**MATERIAL FOR THIS EXERCISE:**

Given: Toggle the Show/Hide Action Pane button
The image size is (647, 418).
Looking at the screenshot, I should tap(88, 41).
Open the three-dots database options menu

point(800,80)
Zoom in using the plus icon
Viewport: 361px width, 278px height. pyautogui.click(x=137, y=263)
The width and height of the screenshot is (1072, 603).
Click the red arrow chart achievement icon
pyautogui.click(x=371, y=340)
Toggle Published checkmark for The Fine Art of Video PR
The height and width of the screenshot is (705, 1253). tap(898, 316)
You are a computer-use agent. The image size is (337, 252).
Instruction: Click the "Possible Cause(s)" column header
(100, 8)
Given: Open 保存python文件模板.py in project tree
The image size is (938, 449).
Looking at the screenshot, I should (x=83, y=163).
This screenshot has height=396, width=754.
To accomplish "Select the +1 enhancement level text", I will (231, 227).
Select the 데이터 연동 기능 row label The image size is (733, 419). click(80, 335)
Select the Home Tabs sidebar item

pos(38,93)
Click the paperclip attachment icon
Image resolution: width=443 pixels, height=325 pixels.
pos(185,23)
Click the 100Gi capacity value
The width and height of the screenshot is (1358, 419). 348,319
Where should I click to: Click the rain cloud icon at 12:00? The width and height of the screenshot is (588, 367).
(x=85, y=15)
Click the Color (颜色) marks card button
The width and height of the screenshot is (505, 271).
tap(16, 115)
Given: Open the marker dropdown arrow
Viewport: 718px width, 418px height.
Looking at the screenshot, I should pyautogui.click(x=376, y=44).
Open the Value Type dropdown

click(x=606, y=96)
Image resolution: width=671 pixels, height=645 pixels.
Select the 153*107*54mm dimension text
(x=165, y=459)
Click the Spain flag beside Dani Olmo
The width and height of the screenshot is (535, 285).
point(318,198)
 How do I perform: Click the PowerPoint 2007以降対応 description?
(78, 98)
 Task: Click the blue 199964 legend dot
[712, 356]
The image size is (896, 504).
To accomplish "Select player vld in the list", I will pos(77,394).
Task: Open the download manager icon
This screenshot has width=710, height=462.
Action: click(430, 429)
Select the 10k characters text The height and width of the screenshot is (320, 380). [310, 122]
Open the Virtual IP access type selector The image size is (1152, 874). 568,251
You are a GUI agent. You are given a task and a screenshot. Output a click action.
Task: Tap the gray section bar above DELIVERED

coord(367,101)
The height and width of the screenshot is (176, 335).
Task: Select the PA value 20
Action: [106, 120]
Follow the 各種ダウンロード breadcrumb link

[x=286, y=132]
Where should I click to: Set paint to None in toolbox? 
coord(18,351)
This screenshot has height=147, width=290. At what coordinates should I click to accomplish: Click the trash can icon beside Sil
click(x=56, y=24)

**GIVEN REQUEST:**
List every line above that contains the string "button". Case counts, so only matches with the same capitalization qualify.

**RESPONSE TO THE EXERCISE:**
Given: Toggle the Show/Hide Action Pane button
Click the Color (颜色) marks card button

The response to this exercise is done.